I’m sorry I disappeared on you. I left Beekman to go die at my sister Mona’s house. I know, I know, I never said I had a sister. Mona and I both spent most of our adult lives trying to forget about each other and it turns out we did it more successfully than either of us ever imagined. When I called her to tell her I had cancer she laid out all of the reasons why I should stay in Beekman, but I got on a plane and showed up on her doorstep anyway. She didn’t want me there. She really, really didn’t want me there.
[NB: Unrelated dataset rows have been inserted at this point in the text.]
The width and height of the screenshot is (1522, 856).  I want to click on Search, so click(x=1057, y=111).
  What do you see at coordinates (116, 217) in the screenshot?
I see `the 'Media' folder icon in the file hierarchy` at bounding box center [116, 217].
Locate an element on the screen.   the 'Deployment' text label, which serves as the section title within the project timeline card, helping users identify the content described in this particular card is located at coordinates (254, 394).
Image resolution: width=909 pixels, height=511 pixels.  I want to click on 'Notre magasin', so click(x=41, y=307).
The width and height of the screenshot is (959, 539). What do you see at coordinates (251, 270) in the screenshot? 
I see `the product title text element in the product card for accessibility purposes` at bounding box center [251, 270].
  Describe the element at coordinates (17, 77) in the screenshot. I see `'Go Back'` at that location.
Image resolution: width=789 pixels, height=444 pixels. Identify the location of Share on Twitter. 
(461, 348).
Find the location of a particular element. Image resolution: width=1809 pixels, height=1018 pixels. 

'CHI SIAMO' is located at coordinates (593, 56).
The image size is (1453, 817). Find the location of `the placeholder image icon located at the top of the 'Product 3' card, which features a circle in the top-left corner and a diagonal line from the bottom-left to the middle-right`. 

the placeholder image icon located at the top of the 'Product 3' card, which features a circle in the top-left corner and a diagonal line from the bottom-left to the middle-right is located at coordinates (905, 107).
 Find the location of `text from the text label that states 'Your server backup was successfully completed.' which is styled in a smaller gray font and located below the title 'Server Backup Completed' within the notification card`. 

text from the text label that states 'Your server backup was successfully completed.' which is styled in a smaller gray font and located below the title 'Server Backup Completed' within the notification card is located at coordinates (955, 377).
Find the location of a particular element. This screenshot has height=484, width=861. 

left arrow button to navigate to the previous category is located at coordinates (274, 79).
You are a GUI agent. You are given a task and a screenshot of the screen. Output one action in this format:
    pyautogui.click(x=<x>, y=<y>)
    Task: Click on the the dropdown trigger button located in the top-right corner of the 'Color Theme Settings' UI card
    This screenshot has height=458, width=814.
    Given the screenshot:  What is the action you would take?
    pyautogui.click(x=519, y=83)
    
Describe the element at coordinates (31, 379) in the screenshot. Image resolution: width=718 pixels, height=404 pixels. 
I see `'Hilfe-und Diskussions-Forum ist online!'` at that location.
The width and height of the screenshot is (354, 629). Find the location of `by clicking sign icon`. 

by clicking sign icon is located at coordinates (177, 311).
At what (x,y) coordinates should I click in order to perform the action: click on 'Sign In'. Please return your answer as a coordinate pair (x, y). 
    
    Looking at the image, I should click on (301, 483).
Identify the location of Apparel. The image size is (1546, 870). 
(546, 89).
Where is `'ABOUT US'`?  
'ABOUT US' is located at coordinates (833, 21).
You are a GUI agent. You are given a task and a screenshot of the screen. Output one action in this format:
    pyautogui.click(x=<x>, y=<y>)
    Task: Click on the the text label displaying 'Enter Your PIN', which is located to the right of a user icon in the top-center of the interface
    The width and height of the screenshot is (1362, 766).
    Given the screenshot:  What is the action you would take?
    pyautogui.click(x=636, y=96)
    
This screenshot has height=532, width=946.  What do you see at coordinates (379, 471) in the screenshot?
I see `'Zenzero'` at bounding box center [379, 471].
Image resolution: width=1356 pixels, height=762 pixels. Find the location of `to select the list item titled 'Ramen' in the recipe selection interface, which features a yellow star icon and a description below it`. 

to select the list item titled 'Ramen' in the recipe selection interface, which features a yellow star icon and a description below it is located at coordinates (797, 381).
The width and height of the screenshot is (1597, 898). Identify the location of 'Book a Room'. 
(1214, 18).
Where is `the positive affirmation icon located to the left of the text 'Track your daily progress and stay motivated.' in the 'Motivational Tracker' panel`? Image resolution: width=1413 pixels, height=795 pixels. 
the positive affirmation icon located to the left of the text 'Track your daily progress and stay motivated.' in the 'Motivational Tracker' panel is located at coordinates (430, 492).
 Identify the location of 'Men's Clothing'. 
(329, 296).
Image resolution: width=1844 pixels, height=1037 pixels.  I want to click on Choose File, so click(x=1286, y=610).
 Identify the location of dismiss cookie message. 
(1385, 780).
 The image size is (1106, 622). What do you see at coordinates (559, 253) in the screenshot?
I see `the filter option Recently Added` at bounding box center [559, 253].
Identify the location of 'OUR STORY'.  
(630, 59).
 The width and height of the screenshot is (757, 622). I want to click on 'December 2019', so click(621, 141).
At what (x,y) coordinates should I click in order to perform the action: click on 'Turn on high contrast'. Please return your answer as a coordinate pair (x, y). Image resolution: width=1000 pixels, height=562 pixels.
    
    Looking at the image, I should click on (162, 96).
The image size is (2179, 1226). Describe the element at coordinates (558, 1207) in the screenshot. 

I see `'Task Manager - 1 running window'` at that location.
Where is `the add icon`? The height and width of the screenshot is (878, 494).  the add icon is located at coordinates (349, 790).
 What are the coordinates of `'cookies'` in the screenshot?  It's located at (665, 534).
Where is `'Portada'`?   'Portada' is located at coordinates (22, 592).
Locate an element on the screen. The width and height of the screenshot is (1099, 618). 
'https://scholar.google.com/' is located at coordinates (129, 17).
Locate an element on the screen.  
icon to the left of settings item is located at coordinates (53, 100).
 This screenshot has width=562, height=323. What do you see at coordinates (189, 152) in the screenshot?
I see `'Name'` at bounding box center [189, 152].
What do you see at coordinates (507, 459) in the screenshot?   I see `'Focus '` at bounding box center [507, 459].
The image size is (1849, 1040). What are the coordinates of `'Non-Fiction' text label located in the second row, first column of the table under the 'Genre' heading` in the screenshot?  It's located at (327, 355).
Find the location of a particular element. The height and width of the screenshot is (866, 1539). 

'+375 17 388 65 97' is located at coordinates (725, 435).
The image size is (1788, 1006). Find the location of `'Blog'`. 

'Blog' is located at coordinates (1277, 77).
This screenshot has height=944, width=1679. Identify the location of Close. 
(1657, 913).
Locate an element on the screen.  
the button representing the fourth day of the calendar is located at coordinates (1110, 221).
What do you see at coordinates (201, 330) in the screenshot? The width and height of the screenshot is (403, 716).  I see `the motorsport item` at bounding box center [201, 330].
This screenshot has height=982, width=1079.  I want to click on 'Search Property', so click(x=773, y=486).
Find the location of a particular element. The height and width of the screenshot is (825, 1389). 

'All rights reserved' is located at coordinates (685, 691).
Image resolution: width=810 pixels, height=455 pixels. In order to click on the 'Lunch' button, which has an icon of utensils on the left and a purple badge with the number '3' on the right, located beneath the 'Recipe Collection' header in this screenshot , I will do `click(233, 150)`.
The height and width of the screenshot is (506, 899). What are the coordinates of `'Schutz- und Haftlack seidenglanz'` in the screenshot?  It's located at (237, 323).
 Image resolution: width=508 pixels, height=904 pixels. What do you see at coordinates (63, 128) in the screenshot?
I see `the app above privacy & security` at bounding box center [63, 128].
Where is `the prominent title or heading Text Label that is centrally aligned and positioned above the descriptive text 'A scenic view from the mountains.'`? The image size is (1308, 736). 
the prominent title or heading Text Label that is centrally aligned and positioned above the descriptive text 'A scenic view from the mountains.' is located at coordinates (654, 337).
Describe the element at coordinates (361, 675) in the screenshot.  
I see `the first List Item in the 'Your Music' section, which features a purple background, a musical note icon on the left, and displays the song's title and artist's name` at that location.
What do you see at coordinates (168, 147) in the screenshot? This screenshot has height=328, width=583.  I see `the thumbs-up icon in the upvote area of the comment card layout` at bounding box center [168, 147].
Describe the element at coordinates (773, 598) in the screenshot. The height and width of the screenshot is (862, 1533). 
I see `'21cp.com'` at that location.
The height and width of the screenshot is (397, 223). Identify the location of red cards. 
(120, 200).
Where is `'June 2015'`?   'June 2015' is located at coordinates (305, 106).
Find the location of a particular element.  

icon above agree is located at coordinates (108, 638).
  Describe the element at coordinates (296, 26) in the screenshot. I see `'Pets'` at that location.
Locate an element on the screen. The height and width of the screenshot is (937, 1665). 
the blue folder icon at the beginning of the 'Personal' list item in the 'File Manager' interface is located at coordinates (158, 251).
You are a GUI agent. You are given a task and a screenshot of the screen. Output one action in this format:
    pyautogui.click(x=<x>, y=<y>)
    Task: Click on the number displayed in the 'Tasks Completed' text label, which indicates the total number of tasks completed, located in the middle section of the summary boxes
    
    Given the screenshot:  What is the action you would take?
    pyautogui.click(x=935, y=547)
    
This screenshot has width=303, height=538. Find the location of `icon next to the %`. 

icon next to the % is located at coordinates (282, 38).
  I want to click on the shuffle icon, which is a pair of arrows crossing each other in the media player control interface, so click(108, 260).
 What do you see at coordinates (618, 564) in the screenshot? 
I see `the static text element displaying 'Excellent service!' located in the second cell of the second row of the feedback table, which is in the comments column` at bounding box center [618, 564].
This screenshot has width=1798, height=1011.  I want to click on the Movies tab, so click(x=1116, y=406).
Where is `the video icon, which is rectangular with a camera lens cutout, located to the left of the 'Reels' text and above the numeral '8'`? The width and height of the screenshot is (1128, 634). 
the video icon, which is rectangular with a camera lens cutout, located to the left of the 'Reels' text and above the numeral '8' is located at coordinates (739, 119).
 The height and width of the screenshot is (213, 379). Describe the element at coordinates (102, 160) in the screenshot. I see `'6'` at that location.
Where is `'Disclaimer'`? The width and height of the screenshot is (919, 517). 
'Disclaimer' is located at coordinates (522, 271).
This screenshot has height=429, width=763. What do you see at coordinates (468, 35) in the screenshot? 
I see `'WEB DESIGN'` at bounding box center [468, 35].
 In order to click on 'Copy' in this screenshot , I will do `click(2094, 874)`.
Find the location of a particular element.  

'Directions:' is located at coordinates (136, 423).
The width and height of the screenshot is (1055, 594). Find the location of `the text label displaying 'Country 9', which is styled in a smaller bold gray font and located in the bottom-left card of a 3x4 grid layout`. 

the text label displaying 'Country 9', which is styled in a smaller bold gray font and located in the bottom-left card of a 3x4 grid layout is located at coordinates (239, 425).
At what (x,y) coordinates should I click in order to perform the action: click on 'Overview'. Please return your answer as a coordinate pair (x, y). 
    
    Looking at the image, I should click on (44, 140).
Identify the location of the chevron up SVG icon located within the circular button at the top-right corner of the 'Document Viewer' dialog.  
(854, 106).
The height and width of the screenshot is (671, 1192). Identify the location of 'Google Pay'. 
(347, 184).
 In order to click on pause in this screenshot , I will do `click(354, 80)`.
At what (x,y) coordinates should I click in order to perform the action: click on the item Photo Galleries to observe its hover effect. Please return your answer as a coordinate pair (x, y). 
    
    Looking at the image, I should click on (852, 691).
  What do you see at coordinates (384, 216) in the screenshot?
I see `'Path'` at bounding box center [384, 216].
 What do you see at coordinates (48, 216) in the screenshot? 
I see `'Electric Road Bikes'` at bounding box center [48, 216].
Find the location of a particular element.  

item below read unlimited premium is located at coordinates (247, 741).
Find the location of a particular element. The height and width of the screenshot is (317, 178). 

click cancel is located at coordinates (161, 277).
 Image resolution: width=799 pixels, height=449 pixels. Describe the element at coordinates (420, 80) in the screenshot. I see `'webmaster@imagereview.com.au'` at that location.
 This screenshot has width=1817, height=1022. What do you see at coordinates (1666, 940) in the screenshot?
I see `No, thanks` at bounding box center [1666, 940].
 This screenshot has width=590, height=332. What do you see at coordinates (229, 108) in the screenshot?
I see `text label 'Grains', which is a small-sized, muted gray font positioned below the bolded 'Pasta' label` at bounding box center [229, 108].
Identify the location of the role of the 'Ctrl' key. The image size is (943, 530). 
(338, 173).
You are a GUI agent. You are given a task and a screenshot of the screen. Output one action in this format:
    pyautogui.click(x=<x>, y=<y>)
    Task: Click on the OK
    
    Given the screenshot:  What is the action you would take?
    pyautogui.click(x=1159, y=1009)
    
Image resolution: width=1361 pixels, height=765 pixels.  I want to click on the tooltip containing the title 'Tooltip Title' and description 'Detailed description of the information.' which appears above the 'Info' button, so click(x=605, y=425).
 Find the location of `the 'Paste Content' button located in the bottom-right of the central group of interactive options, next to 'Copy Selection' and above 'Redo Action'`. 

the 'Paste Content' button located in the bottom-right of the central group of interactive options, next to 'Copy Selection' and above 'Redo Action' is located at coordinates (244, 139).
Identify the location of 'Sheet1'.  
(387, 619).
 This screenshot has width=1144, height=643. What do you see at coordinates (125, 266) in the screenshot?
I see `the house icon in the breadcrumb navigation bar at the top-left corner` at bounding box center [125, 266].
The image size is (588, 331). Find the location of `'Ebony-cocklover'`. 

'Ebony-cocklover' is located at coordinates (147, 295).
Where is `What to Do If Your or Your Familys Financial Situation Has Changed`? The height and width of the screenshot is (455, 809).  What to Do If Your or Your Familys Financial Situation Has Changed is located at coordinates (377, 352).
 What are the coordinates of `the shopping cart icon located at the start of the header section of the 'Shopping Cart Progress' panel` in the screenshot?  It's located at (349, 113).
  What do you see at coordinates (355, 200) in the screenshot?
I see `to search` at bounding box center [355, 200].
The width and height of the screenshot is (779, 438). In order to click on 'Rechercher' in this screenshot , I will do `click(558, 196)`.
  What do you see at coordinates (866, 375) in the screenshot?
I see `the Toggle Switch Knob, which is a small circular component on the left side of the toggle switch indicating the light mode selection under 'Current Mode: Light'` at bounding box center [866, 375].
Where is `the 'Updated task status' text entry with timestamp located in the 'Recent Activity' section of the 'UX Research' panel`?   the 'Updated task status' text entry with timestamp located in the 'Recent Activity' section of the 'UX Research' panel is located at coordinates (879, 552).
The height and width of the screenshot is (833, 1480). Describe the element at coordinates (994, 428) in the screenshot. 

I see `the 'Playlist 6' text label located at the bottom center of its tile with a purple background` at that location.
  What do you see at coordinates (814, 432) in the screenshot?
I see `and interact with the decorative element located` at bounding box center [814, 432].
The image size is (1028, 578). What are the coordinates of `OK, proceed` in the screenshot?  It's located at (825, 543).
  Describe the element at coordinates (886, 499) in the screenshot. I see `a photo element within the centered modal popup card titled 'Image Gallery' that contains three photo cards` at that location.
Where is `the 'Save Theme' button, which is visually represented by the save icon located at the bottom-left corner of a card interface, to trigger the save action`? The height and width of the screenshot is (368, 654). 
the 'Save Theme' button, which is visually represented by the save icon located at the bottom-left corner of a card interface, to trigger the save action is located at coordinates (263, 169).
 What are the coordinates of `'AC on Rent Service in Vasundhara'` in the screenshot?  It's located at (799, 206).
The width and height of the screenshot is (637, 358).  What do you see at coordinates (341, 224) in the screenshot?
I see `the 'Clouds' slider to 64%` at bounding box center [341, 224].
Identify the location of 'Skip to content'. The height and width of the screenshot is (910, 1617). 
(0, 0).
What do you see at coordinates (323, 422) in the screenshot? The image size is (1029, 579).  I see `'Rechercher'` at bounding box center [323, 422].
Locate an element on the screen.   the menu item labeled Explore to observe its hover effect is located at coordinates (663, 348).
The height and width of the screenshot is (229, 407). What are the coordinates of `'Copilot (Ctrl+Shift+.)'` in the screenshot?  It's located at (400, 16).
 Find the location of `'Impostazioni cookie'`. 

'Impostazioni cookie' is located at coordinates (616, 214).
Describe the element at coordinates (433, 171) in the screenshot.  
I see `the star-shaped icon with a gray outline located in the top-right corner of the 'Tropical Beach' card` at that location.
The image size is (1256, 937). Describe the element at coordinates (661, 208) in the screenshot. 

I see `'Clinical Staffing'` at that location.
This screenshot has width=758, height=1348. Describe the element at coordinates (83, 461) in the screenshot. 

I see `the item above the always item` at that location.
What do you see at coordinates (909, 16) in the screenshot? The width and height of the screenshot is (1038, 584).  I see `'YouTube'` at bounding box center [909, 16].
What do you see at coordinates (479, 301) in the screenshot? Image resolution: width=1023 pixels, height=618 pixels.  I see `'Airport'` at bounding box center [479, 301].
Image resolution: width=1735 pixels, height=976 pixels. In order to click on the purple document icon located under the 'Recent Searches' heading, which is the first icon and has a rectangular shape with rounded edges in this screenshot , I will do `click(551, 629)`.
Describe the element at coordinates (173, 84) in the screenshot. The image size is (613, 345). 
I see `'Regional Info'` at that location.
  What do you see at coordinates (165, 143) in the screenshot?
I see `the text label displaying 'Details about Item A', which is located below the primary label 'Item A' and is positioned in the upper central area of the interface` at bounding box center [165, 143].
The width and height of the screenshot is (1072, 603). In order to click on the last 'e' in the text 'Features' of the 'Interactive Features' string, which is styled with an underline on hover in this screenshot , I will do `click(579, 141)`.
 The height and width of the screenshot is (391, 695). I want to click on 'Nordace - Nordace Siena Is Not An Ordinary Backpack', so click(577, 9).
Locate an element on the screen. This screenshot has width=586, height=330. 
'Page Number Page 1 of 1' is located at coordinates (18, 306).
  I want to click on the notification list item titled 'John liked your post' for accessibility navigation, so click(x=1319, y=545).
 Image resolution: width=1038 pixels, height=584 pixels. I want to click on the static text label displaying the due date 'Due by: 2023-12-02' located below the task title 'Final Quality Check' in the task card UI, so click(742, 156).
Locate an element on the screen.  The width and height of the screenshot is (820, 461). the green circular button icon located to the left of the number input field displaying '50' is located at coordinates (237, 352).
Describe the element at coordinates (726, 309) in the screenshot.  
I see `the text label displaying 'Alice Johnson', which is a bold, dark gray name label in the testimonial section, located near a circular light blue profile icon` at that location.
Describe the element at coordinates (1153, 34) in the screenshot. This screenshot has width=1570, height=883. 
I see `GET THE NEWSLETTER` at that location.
I kept saying to her, “If the shoe were on the other foot”—but if the cancer shoe had been on her foot, I can’t say I’d do for her what she did for me and offer to let me die on a rented hospital bed in her dining room because I was quickly going to be too weak to walk up the stairs.

I decided I would binge-watch The Sopranos as I lay dying, while the docs from the Phoenix Mayo Clinic did some experimental last-ditch efforts on my failing form. The doctor stuff was a condition imposed by Mona if I wanted to go gentle into that good night shitting blood in her dining room while hiding my chardonnay in her breakfront. It’s possible she thought it was experimental enough it just might speed the whole process along (okay, that’s not fair—but I’m not crossing it out, just so you see that cancer didn’t really soften me all that much).

Where was I? Oh, The Sopranos. Let me tell you, that show holds up. And I realized I missed about a third of the episodes on the original run so every few days I’d have this flicker of a good feeling, that hey-I-never-saw-this-one feeling, and when you’re convinced you’re dying it’s nice to have a reliable source of good feelings.

Christopher came to visit me, back when things were at their direst. Mona tracked him down and told him I was with her. I made him promise to keep it to himself, which it seems he did, unless you are really over me (joking!). It was nice. Making peace with your ex-husband on your deathbed is not the worst thing to do. He stayed at the Comfort Inn for a few days, played a little golf, and sat and talked with me when I was lucid. It’s amazing how a slow and painful death looming over you makes all the other things shrink down to their proper size. So he put his dick into other women; so what? It really wasn’t worth the amount of rage I carried around with me for all those years because of it. I mean it: it really wasn’t worth it. And I don’t like that Louise L. Hay stuff about rage causing cancer, it feels a little too blame-the-victim for me, but if rage DID cause cancer, then, well—I’m not going to finish that thought. Anyhow, talking to Christopher, I realized how nice it was to be friends again, and I remembered how he always could make me laugh. We were, in our own way, important to each other.

And I was completely ready to go down with this ship, I did not survive because of some inner strength or will to live or prayer or even a shred of New Age hope. There’s only one reason I’m still alive: Because they caught it in the nick of time. The doctors said even three months the other way would have meant I’d be dead now for sure.

So what I’m saying is, basically you saved my life. Not even basically. YOU SAVED MY LIFE.

So, thank you. As Sunny Bang said to me after she figured out about the two of us, there’s a pretty small overlap between the kind of men I sleep with and the kind of man who would force me to go to the gynecologist. I’m lucky it was you.